The Biden administration could be done with its rewrite of Trump-era Endangered Species Act rules by May 2024, an official noted in an update for a federal judge overseeing a crucial legal challenge.
Samuel Rauch III, NOAA Fisheries’ deputy assistant administrator for regulatory affairs, stated that he had previously estimated the final ESA rule changes could be published two years after the judge rules on the lawsuit, first filed in 2019. Now, he says definitively that the final rule changes could be done by May 2024.
“Since my [earlier estimate] was filed, the Services have been further examining and clarifying an anticipated timeline for a rulemaking to propose revisions to the 2019 rules,” Rauch wrote in the administration’s most recent legal filing.
NOAA Fisheries and the Fish and Wildlife Service are jointly working on the revised ESA rules, which cover complex issues including the designation of critical habitat and different protection levels for threatened as opposed to endangered species.
At the same time, Rauch cautioned in his declaration filed Oct. 14 in the U.S. District Court for the Northern District of California that the “anticipated timeline may need to be lengthened” depending on the judge’s future rulings.
The immediate legal question is not whether the Trump ESA rules will change. The Biden administration has already committed to making changes. Rather, the question is what happens to the Trump rules in the meantime.
In July, U.S. District Judge Jon Tigar sided with the environmentalists and vacated Trump’s ESA rule changes, meaning they would no longer be in effect while the Biden administration undertakes its revisions (E&E News PM, July 5).
“Here, the Services themselves concede that they have substantial concerns with the 2019 ESA Rules, both with respect to certain substantive provisions as well as certain procedures that were utilized in promulgating these regulatory revisions,” Tigar wrote.
An Obama administration appointee, Tigar noted that the agencies’ chief argument was that vacating the rules would cause confusion among the public, other agencies and stakeholders.
“But, as the Services themselves explain many times, leaving the regulations in place will cause equal or greater confusion, given the flaws in the drafting and promulgation of those regulations,” Tigar wrote.

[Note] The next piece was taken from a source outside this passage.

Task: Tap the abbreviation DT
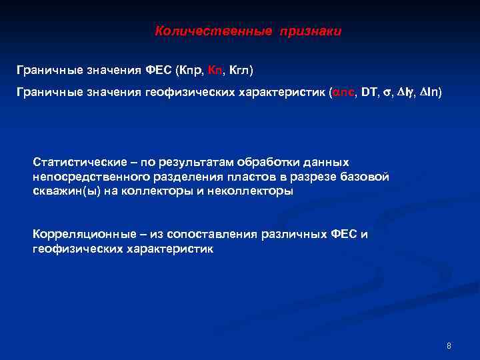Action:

Thirteen conservative-led states, the American Farm Bureau Federation, the American Petroleum Institute and other intervenors then asked the 9th U.S. Circuit Court of Appeals to keep the Trump rules in effect until a final ruling on an appeal.
In a court filing after the judge’s ruling, the conservative states and allied farm and energy organizations declared that vacating the Trump rules at this point, without a ruling on the underlying merits, “is like asking a surgeon to weigh the pros and cons of amputating a gangenous leg without first determining that the leg is infected with gangrene.”

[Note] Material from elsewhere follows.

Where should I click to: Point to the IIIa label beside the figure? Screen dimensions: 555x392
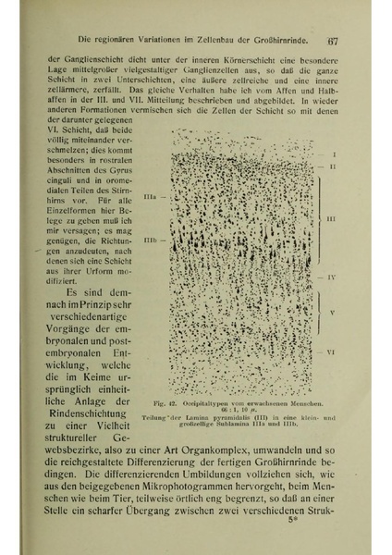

In September, a three-judge appeals court panel ruled that Tigar had “clearly erred in vacating the 2019 rules without ruling on their legal validity.”
One of the Trump administration’s rules covered how FWS and NOAA Fisheries designate listed species’ critical habitat. Another eliminated FWS’s former policy of automatically extending to threatened species the protections against “take” that the law automatically provides for endangered species (Greenwire, Sept. 4, 2020).
A third rule changed how FWS and NOAA Fisheries work with federal agencies to prevent proposed agency actions that could harm listed species or their critical habitat.
The Biden administration agreed last December to redo the three rules in response to a lawsuit filed by Earthjustice on behalf of the Center for Biological Diversity, Defenders of Wildlife, the Sierra Club, the Natural Resources Defense Council, the National Parks Conservation Association, WildEarth Guardians and the Humane Society of the United States.
Earthjustice, which is representing the environmental groups, asked Tigar to amend his July ruling to consider some or all of the merits of the lawsuit.